Nel corso di questo ultimo anno, il sindaco di Padova Massimo Bitonci, oltre ad aver ostacolato in ogni modo il raggiungimento di un accordo con la Prefettura, costringendo gli ospiti della ex Caserma Prandina (ora un HUB in dismissione) a vivere per mesi in tenda, ha sistematicamente diffuso e alimentato sentimenti di intolleranza, odio e razzismo. Infine, ha rivendicato come propria personale vittoria politica, la recente decisione della Prefettura di smantellare e deportare gli ospiti dell’HUB di Padova in un luogo distante dal centro della città e perciò lontano da occhi indiscreti e per lui disturbanti. Decisione presa con il chiaro intento di nascondere all’attenzione pubblica la costante barbarie che si consuma in questi centri di prima accoglienza, gestiti da cooperative che, sfruttando lavoratori e maltrattando i migranti, guadagnano milioni di euro sulla vita delle persone. Forse, l’importante percorso aperto da Padova Città Solidale che ci ha visti protagonisti in questi ultimi mesi – e con il quale abbiamo inoltrato la richiesta per effettuare visite di garanzia in questi luoghi e chiesto con forza l’allontanamento di Ecofficina dalle gare per la gestione dell’accoglienza– ha fatto paura a sindaco e prefetto, consapevoli delle inaccettabili condizioni in cui i richiedenti asilo sono costretti a vivere negli HUB della nostra città e della nostra provincia.

Questo clima di odio e razzismo ha dato luogo a ulteriori episodi di forte discriminazione. Il sindaco di Agna, comune della provincia di Padova, indispettito dal fatto che ospiti degli hub limitrofi di Cona e Bagnoli frequentassero il centro del paese, ha fatto rimuovere le panchine, senza altra motivazione se non il sadico desiderio di rendere invivibile lo spazio pubblico.

Nel concreto e nell’immediato, vista la visibilità pubblica che queste dinamiche hanno ottenuto attraverso il percorso costruito da Padova Città Solidale, pensiamo con forza che le componenti solidali delle città debbano continuare il percorso iniziato questa primavera per rivendicare un sistema di accoglienza degno, fuori dalle logiche emergenziali, che conceda a tutti e tutte diritti e possibilità di scegliere sul proprio futuro, concedendo i permessi umanitari a coloro che hanno messo in gioco tutto per conquistare una vita migliore per se stessi e per le proprie famiglie.

__Istruzioni di lavoro__.
A - Estrai dalla sezione del documento il passo compreso tra "Nel concreto e" e "le proprie famiglie.", estremi inclusi.
B - Elenca tutte le località geografiche nominate nella sezione del documento.

__Estratto del dataset__.
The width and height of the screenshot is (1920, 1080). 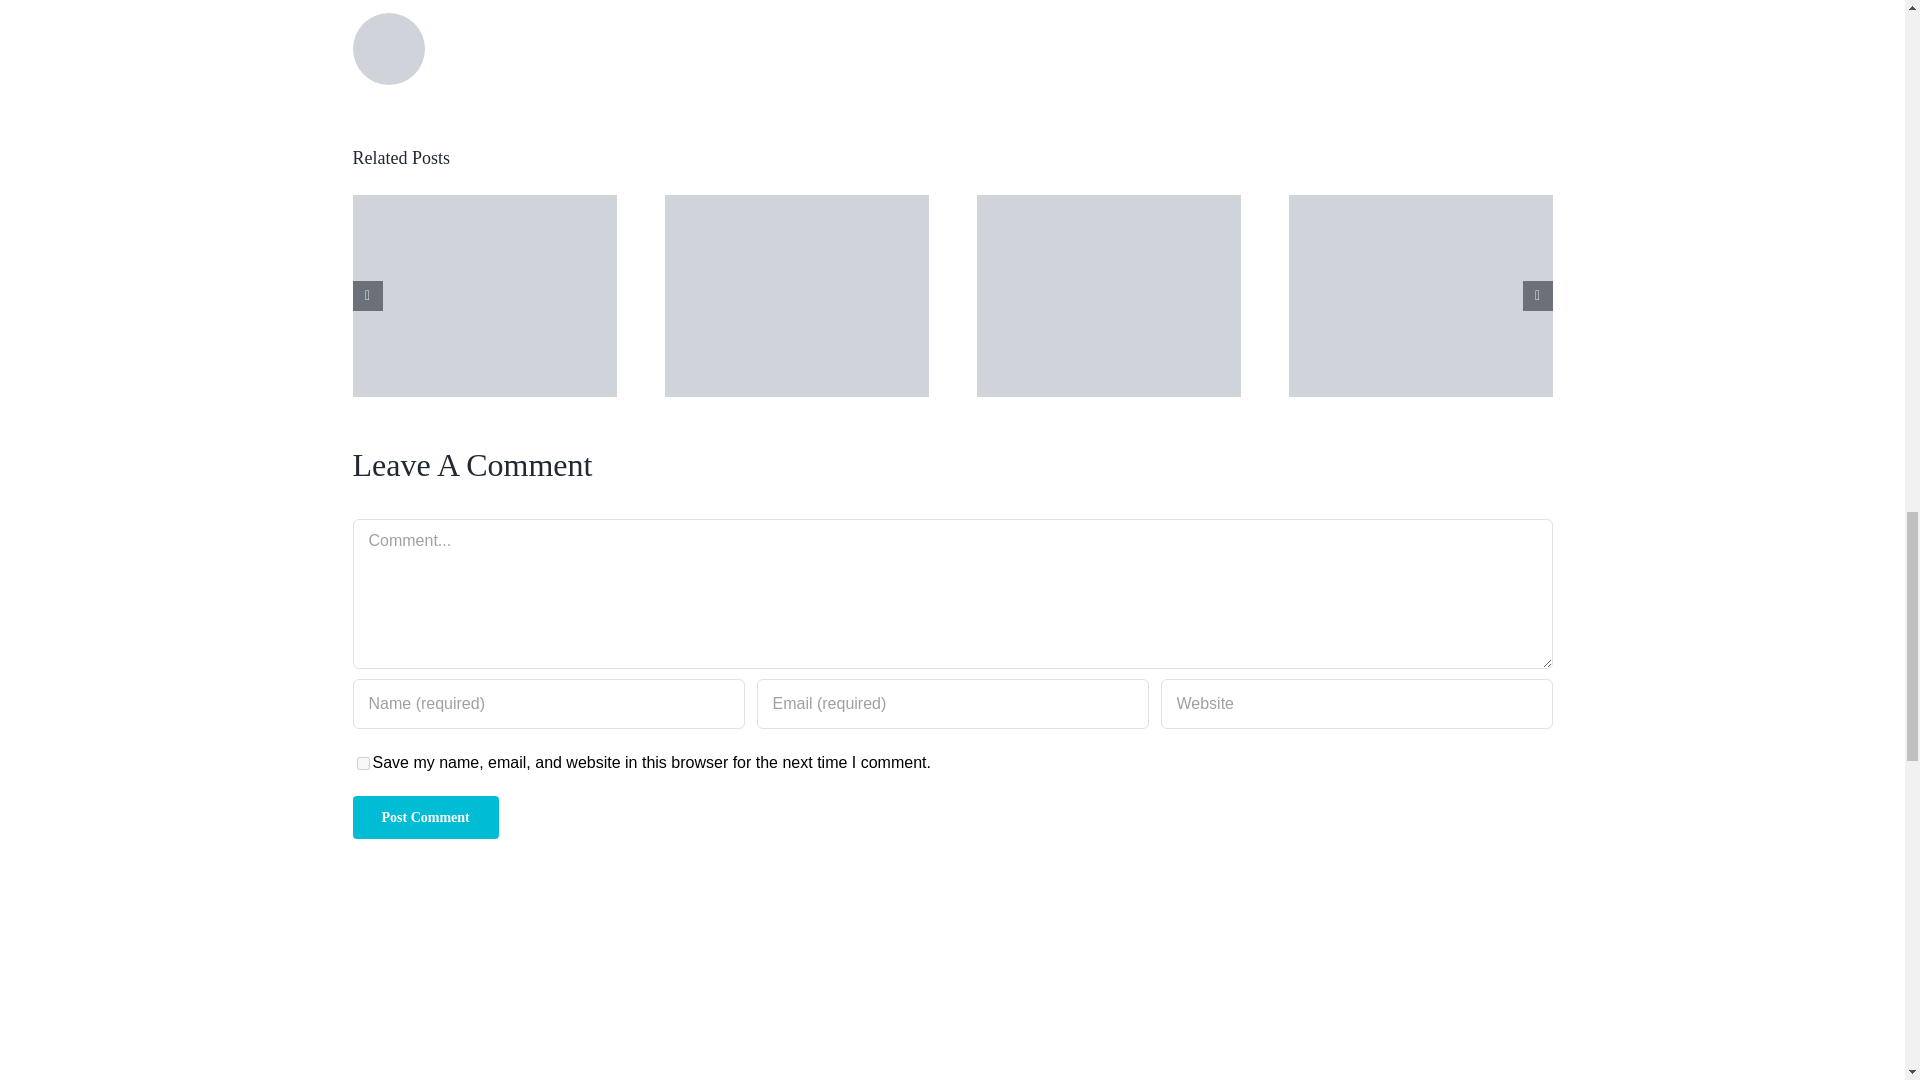 I want to click on Post Comment, so click(x=424, y=817).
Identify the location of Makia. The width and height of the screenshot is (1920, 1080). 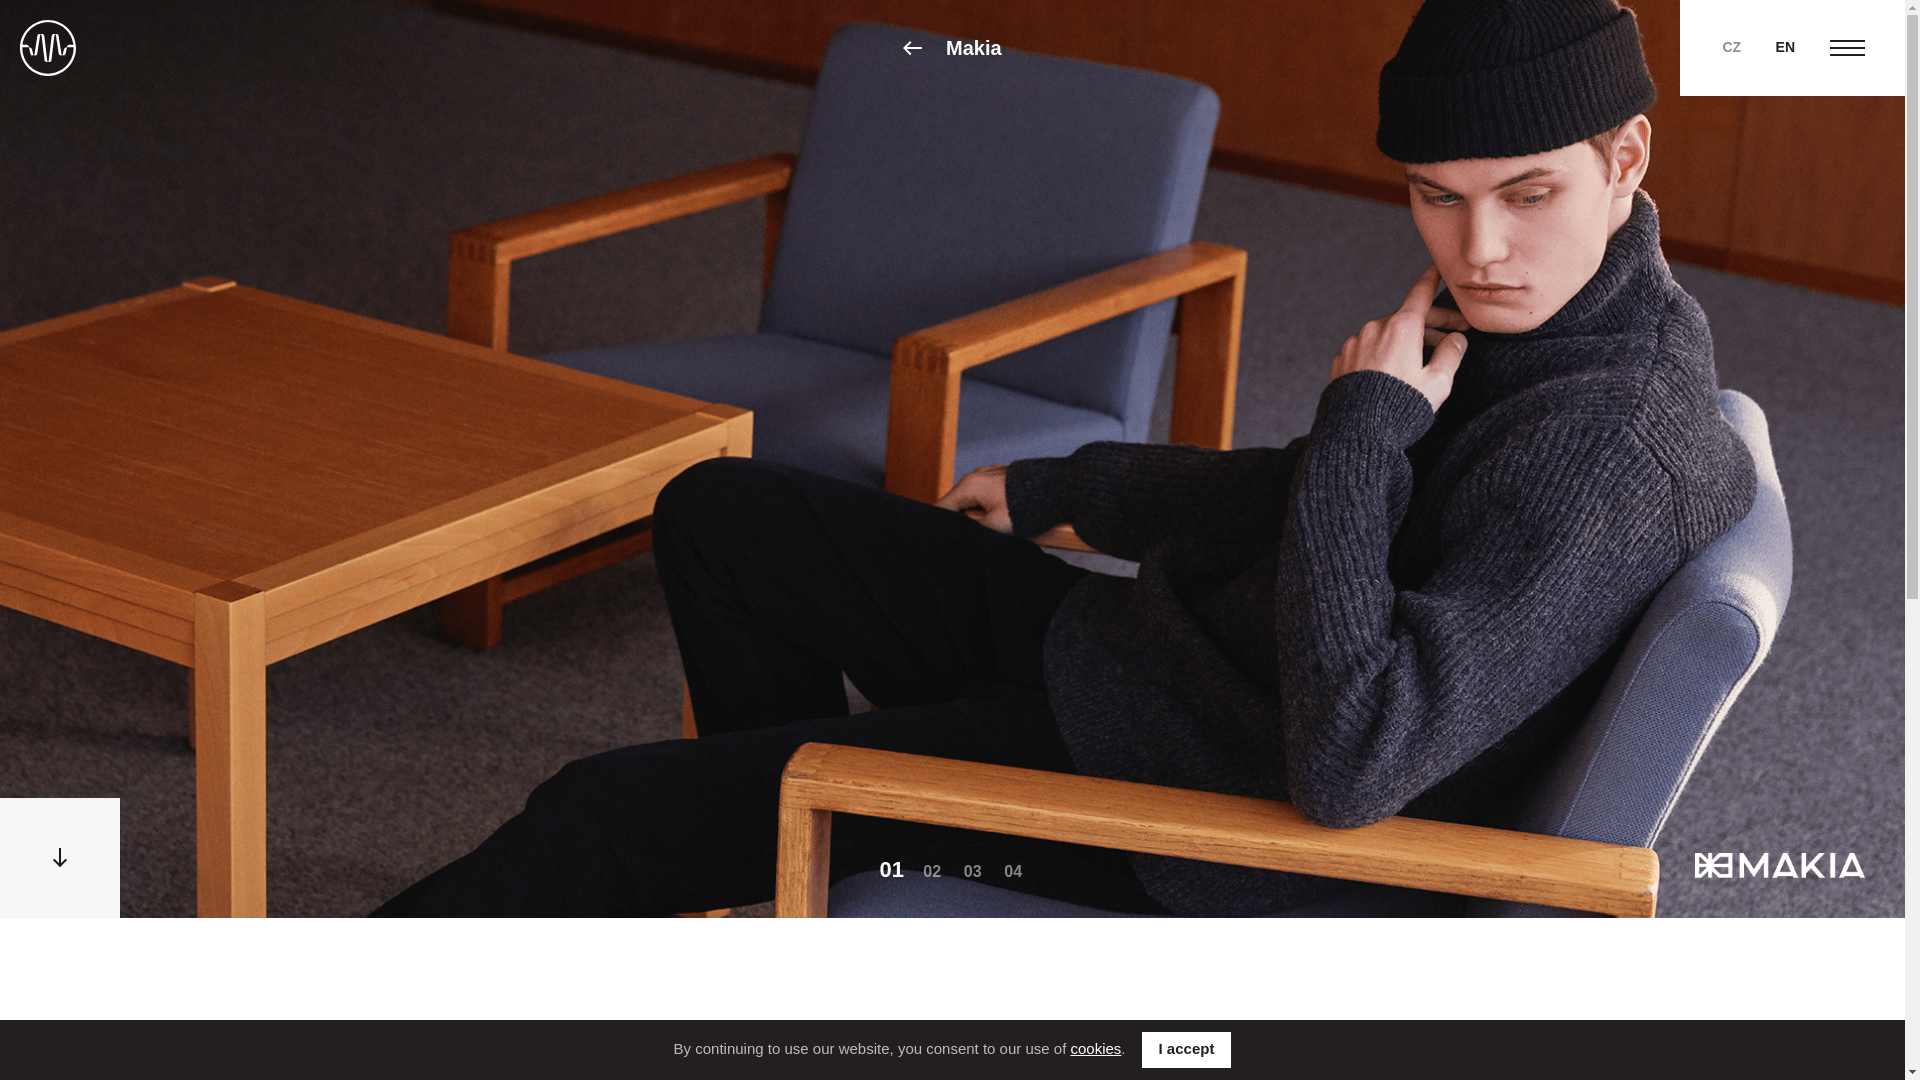
(951, 48).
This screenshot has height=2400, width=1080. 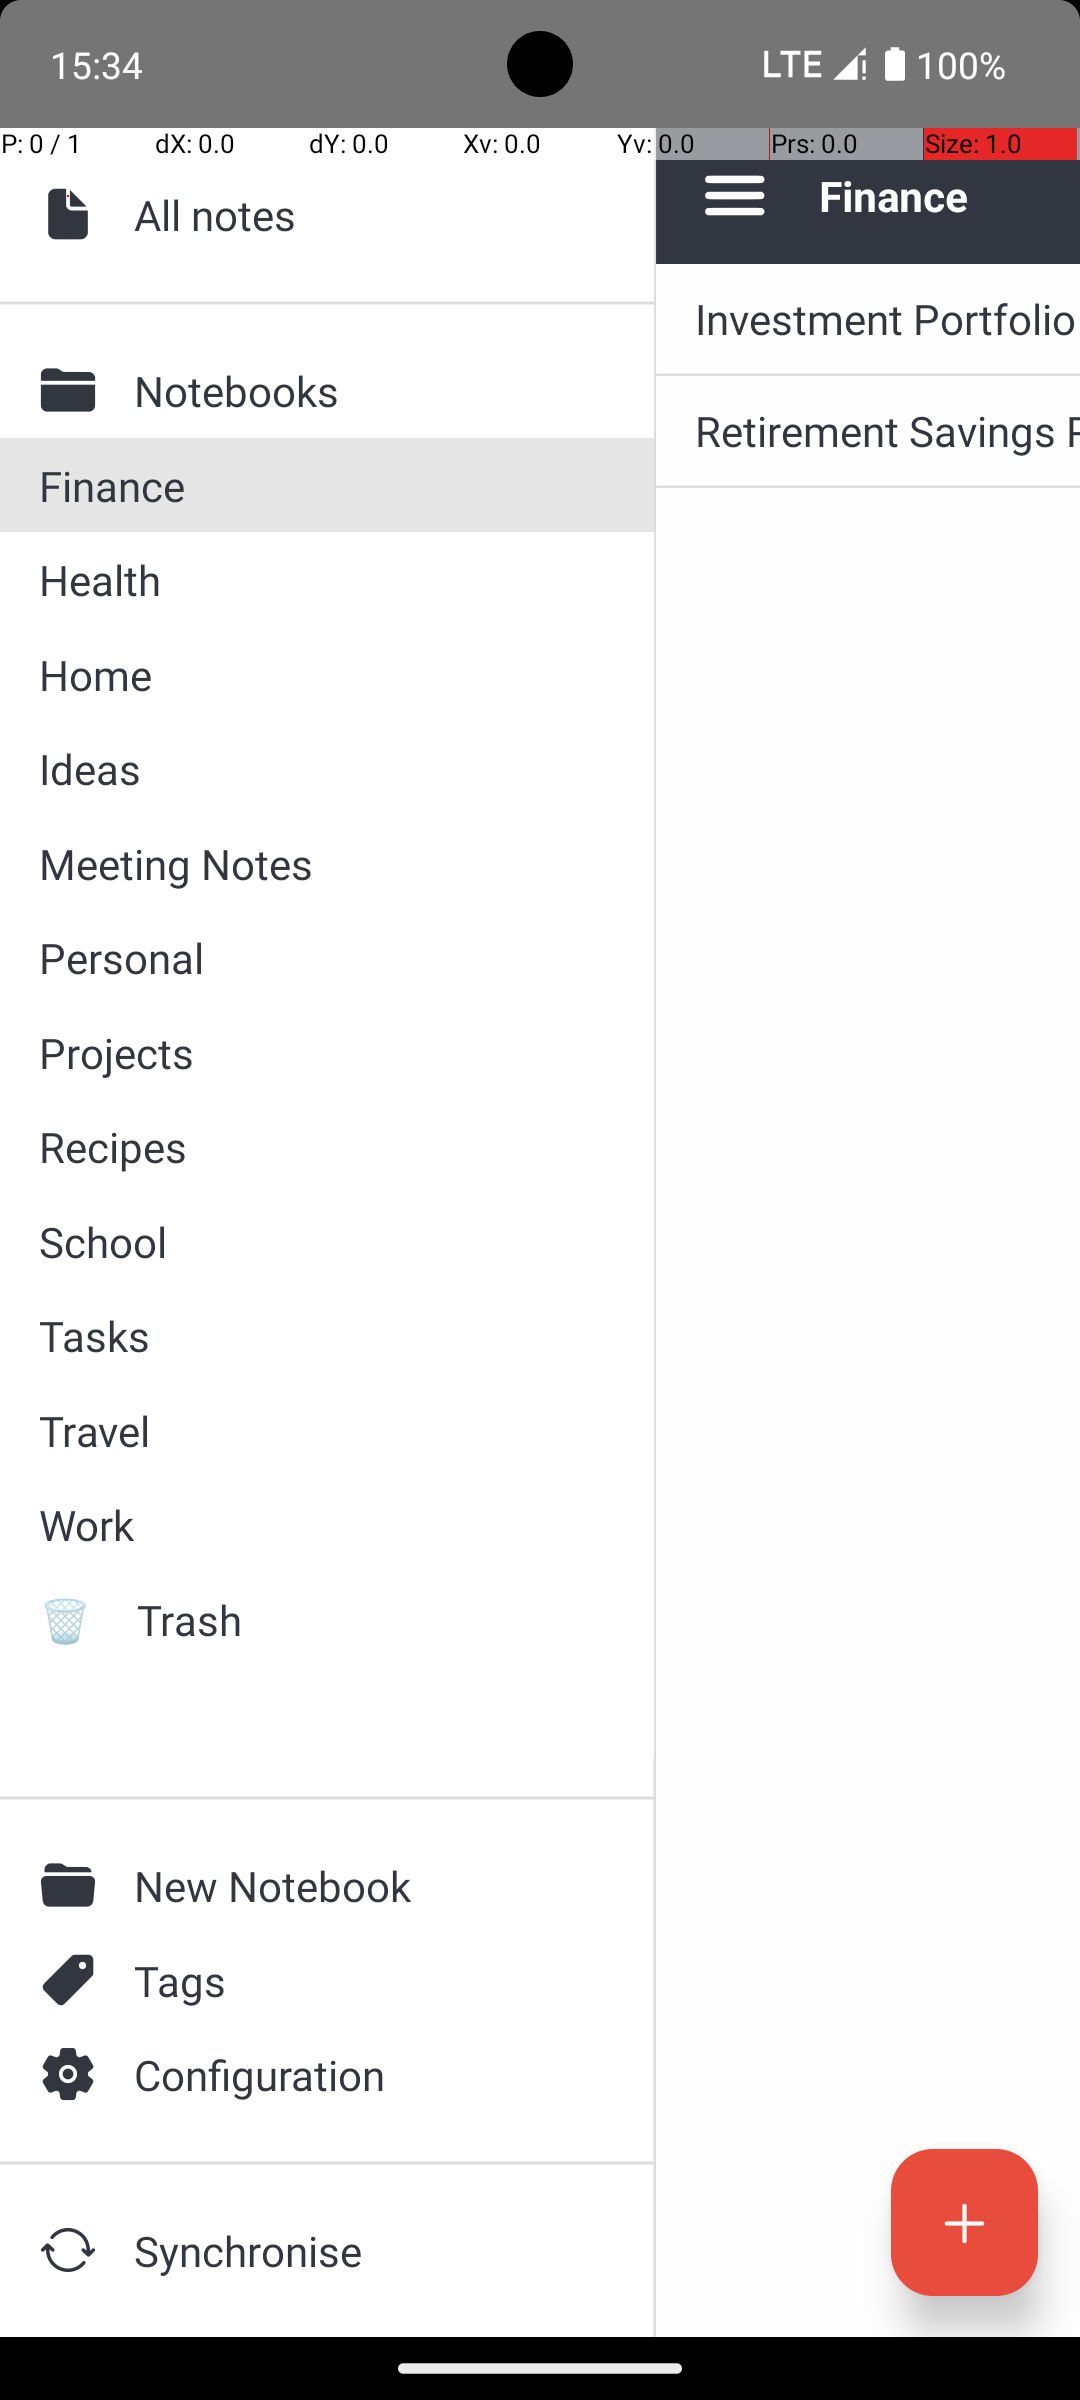 I want to click on Notebooks, so click(x=361, y=390).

__Soluzioni dei compiti__.
A -
Nel concreto e nell’immediato, vista la visibilità pubblica che queste dinamiche hanno ottenuto attraverso il percorso costruito da Padova Città Solidale, pensiamo con forza che le componenti solidali delle città debbano continuare il percorso iniziato questa primavera per rivendicare un sistema di accoglienza degno, fuori dalle logiche emergenziali, che conceda a tutti e tutte diritti e possibilità di scegliere sul proprio futuro, concedendo i permessi umanitari a coloro che hanno messo in gioco tutto per conquistare una vita migliore per se stessi e per le proprie famiglie.

B - Padova, Agna, Cona, Bagnoli